* What you should do *
Below are records; reproduce exactly the lines from the one that has "How do I perform: Click the GUI" through the one that has "Given: Click the 1.0ms time axis label", ends included, and nothing more.

* Data section *
"""
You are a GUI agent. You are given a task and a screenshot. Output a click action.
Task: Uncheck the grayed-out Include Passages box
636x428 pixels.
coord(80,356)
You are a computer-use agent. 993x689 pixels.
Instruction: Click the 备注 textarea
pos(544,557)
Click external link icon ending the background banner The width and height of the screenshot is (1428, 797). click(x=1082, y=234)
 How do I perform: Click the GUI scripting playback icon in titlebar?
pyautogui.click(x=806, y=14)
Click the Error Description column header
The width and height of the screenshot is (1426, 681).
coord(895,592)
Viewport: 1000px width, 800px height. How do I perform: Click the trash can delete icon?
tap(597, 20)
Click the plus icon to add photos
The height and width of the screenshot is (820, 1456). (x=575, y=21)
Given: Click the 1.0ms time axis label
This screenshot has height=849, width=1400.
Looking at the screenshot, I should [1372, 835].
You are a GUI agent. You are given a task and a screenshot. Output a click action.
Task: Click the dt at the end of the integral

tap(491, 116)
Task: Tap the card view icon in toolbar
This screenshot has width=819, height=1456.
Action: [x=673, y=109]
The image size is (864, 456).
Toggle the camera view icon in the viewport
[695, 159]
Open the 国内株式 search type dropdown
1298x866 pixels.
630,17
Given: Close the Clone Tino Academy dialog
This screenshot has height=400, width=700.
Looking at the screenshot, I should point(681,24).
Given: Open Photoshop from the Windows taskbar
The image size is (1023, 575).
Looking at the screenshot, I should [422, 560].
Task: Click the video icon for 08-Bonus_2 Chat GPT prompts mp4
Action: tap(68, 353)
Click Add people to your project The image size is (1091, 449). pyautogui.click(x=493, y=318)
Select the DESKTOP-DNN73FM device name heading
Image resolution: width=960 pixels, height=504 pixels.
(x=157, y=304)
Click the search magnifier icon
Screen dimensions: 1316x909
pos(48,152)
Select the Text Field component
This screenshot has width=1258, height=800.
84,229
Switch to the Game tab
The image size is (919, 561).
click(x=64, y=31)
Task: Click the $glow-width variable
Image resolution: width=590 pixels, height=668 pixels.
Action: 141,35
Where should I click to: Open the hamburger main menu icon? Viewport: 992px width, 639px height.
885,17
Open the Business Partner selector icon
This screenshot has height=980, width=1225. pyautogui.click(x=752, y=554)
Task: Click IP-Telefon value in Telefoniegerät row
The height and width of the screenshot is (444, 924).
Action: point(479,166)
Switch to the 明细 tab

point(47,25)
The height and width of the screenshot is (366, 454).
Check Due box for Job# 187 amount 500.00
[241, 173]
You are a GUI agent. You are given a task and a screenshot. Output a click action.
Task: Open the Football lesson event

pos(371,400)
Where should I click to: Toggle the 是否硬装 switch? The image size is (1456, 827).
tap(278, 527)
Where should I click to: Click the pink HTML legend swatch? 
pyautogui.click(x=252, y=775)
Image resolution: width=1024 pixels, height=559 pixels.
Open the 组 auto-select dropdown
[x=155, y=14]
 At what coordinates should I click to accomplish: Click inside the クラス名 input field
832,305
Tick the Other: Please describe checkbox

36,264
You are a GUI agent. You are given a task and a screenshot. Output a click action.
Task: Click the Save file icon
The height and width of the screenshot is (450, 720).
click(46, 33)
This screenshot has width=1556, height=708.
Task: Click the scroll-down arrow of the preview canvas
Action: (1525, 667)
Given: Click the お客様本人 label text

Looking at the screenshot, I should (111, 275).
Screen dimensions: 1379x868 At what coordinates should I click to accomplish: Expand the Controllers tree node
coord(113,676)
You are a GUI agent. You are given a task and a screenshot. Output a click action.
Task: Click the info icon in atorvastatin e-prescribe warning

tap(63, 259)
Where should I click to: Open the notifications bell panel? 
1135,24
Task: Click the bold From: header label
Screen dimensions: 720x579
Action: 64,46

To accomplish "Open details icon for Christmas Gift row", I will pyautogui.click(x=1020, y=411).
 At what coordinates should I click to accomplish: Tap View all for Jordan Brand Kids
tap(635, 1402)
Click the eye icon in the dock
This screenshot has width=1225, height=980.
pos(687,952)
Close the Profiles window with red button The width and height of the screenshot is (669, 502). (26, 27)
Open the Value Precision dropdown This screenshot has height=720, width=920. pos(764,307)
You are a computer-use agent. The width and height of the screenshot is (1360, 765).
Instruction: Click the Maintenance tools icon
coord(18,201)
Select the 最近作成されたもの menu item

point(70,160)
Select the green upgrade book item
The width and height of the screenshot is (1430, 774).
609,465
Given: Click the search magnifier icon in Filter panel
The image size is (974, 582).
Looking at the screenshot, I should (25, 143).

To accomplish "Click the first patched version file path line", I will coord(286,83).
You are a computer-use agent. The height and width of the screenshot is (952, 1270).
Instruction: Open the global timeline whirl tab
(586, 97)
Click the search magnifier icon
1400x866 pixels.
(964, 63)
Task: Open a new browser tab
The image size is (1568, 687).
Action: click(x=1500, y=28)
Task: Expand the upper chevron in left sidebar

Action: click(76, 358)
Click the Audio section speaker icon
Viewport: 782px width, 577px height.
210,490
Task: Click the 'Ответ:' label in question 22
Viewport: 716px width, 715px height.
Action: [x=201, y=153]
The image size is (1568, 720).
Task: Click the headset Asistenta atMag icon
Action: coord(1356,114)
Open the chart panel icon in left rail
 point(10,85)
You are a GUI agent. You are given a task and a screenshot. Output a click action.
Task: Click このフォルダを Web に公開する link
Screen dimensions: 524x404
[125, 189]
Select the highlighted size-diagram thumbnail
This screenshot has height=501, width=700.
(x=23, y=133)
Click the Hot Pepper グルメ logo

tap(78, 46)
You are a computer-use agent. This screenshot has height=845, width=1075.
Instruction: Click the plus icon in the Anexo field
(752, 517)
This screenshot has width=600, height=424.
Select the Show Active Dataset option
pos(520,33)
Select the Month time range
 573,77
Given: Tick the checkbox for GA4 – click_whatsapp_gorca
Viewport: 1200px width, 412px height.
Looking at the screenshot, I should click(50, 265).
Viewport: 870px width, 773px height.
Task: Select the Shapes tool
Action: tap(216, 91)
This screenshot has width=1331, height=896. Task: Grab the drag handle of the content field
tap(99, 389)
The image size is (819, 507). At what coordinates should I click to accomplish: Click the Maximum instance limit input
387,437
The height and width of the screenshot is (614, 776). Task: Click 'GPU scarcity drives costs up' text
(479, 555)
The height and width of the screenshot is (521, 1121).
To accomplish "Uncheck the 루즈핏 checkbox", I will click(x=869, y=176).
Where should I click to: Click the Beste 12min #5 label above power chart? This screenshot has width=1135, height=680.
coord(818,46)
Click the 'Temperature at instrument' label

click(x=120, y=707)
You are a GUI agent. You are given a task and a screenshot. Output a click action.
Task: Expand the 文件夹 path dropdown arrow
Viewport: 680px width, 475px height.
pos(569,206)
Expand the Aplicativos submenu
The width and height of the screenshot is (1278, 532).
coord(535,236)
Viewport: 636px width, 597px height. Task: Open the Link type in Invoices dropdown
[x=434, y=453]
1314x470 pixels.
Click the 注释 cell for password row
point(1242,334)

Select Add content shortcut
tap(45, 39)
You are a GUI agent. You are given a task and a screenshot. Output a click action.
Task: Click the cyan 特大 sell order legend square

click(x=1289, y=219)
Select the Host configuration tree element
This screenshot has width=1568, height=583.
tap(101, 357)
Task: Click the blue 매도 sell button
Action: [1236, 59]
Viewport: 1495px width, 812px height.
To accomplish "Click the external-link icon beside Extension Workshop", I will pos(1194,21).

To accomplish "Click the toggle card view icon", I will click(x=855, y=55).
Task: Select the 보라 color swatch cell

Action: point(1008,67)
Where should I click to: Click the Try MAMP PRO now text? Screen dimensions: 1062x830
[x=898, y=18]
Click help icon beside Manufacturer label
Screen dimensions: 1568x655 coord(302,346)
"""
* Task answer *
 How do I perform: Click the GUI scripting playback icon in titlebar?
pyautogui.click(x=806, y=14)
Click the Error Description column header
The width and height of the screenshot is (1426, 681).
coord(895,592)
Viewport: 1000px width, 800px height. How do I perform: Click the trash can delete icon?
tap(597, 20)
Click the plus icon to add photos
The height and width of the screenshot is (820, 1456). (x=575, y=21)
Given: Click the 1.0ms time axis label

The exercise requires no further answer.